In the world of Voice over Internet Protocol phone systems, spam is called ‘spit,’ and it can make a mess out of a company’s system.

December 2, 2008
You may have seen baby bibs sporting the slogan "Spit Happens." Unfortunately, whoever coined the phrase may have been prescient. Spit, the Voice over Internet Protocol equivalent of e-mail spam, isn’t a huge problem today, but as technology changes and more people add VoIP as their telecom platform of choice, that may change, explains Dan York, best practices chair of the Voice over IP Security Alliance, an industry group that promotes education and awareness.

    Spit, which stands for "spam (over) Internet telephony," can happen when one VoIP system connects to another and overwhelms it with digital voice mails. There are several fixes. One would be to ask callers to press a set of buttons—for example, to press #1—to leave a message.
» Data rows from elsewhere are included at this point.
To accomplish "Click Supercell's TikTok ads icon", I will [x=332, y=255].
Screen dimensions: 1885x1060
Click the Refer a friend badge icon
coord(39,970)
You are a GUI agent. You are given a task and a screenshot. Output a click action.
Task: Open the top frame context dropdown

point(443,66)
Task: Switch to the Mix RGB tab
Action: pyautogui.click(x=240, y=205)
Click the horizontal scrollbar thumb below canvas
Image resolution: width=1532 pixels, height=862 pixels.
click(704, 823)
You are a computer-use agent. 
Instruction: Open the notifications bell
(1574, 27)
    However, since the majority of VoIP users are calling traditional telephone systems, the chances that your VoIP network will be the target of a spit attack are very slim. Still, it’s a factor to think about, says York.

    "We’re all drowning in spam in our e-mail in boxes. If you bring that image across to voice mail, it’s very scary," he says. "No one wants to come into work and have 100 voice mails and 99 of them are trying to sell you pharmaceuticals."